> _Your objective_
The lines below are to be quoted exactly, from the first through the one that contains "Given: Toggle Italic formatting".

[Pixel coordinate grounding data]
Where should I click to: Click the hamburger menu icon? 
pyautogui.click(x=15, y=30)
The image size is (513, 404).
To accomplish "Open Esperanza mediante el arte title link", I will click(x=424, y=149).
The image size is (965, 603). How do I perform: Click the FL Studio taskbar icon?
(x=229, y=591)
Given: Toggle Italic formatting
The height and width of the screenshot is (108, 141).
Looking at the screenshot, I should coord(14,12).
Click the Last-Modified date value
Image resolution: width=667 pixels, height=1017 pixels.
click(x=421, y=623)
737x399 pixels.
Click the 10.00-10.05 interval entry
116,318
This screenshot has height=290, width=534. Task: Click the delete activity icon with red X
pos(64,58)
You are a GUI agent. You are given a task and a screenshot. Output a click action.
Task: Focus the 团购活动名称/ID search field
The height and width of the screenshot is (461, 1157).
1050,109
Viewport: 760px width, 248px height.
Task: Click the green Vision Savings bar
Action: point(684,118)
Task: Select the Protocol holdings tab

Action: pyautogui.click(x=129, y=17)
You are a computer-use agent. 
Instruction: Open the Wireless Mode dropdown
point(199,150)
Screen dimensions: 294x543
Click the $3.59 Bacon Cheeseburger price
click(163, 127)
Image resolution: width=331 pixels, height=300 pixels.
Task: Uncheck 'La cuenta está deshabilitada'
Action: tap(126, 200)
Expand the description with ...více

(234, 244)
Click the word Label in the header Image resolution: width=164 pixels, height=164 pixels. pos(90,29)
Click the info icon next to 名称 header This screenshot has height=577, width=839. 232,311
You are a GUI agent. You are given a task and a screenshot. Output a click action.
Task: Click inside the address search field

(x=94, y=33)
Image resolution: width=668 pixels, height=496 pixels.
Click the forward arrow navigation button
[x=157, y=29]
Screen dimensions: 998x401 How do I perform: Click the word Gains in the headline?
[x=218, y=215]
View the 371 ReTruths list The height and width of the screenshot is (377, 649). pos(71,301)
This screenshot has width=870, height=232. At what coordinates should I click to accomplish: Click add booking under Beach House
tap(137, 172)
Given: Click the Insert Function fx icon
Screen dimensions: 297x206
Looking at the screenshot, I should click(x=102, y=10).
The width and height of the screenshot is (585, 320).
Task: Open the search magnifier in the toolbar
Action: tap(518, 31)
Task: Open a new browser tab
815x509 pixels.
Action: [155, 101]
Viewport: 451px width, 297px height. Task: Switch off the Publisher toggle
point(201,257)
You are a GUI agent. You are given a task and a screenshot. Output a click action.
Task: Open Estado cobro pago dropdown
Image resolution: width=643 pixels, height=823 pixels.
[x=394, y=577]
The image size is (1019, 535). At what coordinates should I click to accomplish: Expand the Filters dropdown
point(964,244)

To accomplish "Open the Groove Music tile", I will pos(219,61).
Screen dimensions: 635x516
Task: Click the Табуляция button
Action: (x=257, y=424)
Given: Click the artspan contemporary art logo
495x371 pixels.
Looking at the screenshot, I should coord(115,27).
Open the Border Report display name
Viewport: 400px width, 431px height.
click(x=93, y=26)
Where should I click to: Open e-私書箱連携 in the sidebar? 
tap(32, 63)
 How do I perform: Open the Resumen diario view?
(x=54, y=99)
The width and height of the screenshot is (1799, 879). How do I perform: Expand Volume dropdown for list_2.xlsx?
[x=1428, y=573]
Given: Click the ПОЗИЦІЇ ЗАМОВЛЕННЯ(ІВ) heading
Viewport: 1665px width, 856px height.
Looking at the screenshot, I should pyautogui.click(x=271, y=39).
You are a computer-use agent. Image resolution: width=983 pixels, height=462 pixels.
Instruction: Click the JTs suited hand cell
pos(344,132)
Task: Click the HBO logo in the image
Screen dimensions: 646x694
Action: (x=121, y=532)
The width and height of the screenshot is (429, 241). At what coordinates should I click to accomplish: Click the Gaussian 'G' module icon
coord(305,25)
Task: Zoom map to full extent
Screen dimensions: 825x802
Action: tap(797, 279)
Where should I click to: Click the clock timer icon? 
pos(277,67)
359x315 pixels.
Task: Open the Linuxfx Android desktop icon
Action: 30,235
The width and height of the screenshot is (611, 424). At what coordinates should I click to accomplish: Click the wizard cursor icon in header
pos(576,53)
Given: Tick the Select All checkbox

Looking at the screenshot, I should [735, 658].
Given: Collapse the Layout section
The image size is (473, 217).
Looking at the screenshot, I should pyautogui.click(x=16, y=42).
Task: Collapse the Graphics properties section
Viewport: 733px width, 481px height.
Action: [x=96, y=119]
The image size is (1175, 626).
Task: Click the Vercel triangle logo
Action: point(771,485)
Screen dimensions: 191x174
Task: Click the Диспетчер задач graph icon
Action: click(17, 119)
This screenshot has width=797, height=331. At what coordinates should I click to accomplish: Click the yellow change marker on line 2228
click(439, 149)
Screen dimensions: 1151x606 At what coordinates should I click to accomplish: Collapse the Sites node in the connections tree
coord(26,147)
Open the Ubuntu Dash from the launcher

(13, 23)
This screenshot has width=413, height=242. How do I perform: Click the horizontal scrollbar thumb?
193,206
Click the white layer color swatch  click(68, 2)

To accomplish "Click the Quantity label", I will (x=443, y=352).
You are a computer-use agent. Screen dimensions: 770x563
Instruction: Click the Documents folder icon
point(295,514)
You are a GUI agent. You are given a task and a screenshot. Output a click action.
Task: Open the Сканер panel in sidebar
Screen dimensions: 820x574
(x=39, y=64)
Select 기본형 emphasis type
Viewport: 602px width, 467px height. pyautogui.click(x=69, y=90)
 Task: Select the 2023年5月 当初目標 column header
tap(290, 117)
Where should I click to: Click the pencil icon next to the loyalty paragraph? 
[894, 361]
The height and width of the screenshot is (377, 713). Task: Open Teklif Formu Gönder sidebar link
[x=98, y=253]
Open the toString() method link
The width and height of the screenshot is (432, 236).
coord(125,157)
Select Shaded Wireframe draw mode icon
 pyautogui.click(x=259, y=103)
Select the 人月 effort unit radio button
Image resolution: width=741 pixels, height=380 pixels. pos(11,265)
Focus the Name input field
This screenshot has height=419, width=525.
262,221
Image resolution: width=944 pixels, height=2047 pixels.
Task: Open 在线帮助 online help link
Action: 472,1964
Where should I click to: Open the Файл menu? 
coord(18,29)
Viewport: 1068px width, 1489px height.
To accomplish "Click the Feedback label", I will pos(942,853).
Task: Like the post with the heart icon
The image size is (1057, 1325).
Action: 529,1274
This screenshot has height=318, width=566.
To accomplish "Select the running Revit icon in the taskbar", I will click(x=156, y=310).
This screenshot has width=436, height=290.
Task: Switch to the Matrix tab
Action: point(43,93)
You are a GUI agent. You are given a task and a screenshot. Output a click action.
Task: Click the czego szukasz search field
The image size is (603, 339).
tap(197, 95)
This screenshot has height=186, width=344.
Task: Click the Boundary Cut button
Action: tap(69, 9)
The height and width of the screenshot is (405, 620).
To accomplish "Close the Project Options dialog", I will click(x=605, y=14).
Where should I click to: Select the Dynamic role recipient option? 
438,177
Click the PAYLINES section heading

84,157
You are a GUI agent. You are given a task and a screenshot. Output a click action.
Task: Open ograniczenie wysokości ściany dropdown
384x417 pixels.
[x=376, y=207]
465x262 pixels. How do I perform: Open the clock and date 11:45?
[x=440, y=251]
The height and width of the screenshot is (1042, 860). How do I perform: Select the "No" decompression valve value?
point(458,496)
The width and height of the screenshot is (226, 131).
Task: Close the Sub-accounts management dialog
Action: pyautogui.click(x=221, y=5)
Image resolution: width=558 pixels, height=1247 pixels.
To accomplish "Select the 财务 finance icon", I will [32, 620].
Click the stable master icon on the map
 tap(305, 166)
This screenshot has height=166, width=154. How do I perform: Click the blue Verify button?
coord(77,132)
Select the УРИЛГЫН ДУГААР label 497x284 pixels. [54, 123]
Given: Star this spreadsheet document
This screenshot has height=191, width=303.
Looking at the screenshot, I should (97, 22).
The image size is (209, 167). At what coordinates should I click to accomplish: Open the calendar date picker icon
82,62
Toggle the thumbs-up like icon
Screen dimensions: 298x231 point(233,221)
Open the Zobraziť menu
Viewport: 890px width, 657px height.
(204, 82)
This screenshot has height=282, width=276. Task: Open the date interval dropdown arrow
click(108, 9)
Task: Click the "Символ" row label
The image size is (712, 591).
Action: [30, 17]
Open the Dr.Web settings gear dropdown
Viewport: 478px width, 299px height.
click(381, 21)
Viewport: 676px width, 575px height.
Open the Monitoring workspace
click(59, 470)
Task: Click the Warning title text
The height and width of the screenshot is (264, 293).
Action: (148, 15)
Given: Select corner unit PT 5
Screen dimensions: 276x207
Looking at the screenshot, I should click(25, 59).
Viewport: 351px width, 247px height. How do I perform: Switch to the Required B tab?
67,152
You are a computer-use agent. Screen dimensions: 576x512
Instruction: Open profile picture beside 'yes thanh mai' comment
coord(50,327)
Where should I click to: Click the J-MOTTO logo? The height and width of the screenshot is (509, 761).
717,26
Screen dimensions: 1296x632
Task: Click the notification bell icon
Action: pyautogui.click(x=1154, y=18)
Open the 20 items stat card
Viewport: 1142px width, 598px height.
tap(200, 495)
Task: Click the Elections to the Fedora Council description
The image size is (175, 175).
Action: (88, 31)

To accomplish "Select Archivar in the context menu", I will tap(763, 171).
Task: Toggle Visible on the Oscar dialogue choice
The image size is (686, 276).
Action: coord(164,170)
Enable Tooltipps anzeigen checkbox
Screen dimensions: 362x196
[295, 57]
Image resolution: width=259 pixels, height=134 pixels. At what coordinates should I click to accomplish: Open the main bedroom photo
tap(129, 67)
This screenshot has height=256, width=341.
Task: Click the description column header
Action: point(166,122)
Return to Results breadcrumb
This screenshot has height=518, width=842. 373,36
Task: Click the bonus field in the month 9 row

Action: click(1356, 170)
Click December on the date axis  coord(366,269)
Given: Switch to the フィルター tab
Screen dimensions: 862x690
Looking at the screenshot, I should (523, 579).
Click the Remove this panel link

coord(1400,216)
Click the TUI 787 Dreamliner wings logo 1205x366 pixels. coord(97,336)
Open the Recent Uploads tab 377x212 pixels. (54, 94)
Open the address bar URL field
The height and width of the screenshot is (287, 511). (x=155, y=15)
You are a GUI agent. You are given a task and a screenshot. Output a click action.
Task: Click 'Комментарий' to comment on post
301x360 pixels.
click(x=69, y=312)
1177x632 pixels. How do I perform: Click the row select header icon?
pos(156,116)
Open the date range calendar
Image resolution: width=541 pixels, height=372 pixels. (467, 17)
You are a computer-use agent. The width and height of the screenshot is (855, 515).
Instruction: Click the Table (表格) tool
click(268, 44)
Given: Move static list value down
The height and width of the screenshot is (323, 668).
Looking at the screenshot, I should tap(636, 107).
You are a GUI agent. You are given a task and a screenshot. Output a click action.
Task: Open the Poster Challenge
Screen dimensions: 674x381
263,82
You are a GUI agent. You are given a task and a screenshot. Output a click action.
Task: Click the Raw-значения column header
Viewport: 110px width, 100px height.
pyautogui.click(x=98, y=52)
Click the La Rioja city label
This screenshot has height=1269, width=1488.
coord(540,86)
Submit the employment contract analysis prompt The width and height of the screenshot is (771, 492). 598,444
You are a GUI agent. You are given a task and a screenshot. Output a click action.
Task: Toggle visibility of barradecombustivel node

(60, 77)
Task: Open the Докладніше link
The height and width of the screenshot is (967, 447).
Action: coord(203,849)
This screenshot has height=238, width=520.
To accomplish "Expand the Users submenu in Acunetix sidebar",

> _Exercise response_
Where should I click to: Click the hamburger menu icon? 
pyautogui.click(x=15, y=30)
The image size is (513, 404).
To accomplish "Open Esperanza mediante el arte title link", I will click(x=424, y=149).
The image size is (965, 603). How do I perform: Click the FL Studio taskbar icon?
(x=229, y=591)
Given: Toggle Italic formatting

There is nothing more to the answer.